READING PASSAGE:
■ ■ ■

Showing posts with label indra jatra. Show all posts
Showing posts with label indra jatra. Show all posts

Monday, September 26, 2011

Day 118 - Swoyambhunath and The Kumari


I woke up this morning at 7am to a rat crawling on top of my body. Now I know how I would react to a situation like this, and no, I would not scream like a girl. I left the window open through the night to get some air flowing, and the rat managed to climb through the window on the fire escape. My bed was right next to the window, so the rat naturally crawled on the bed...and on top of me. When I woke, I quickly pushed the rat off me, and it ran back through the window, or at least I hoped it did. I searched the room to see if it was still there, but I think it was gone. Luckily, after I calmed down, I was able to go back to sleep. What a great first experience in a Nepalese guest house!

■ ■ ■

WRITTEN PROBLEM A: In the Day 118 blog post, how did the rat get into the room?
WRITTEN PROBLEM B: Write what comes next in the Day 118 blog post, picking up after its last sentence.
The lines that follow are from a separate source.

Element and text position data

■ ■ ■

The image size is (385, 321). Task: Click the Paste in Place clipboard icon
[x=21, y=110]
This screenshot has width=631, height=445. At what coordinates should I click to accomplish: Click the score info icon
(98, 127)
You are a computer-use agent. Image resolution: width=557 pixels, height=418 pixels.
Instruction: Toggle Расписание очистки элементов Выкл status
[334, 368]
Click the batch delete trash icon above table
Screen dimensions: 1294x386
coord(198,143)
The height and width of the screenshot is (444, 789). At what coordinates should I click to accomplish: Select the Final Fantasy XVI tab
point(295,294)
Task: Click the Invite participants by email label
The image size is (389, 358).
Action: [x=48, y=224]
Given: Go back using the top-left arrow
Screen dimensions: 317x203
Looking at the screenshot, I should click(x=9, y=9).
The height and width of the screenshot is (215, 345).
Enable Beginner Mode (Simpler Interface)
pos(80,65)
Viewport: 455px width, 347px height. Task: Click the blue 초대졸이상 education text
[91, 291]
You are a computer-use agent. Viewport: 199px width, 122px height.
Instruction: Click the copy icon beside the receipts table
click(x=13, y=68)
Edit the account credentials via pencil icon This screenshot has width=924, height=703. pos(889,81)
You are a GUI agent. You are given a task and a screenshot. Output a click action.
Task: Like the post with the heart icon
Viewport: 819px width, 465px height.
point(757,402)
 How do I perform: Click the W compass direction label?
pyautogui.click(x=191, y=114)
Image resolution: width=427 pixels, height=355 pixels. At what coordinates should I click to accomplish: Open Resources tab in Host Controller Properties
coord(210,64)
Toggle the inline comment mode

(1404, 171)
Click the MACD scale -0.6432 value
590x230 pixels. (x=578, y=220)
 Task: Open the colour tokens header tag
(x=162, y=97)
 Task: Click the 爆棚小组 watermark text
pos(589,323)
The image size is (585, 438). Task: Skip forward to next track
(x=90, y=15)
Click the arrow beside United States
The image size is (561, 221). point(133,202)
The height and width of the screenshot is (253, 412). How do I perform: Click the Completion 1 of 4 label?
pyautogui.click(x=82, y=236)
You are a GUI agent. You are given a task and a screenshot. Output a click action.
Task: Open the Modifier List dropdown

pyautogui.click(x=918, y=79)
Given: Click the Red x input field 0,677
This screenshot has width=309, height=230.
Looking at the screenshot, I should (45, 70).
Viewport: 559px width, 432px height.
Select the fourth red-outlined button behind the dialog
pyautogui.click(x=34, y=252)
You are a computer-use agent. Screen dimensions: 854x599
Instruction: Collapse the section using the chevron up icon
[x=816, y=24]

■ ■ ■

WRITTEN ANSWER A: It climbed through the open window from the fire escape.

WRITTEN ANSWER B:
I met with Jonas and Rachel in the morning to head to the Swoyambhunath, which is another stupa also nicknamed the “monkey temple” because of the numerous monkeys that hang around the area. We climbed the steep steps to the top, and the stupa looked very similar to the stupa I saw at Boudhanath yesterday. Maybe this is what a typical Nepalese or Tibetan stupa looks like? We saw the whole of the Kathmandu Valley from the top, which provided panoramic views. I ended up running into a friend I made while traveling in Myanmar, Niels, from Holland, who just arrived in Kathmandu yesterday. We got in touch through facebook and planned on doing a trek in the Annapurna area together. Small world? We didn't even plan on meeting here, and I wonder if we would have bumped into each other even if we hadn't contacted each other through the internet.

The four of us walked around Thamel, which is the major backpacker/tourist area. There were numerous trekking shops scattered throughout the area, along with many different restaurants and Nepalese souvenir shops.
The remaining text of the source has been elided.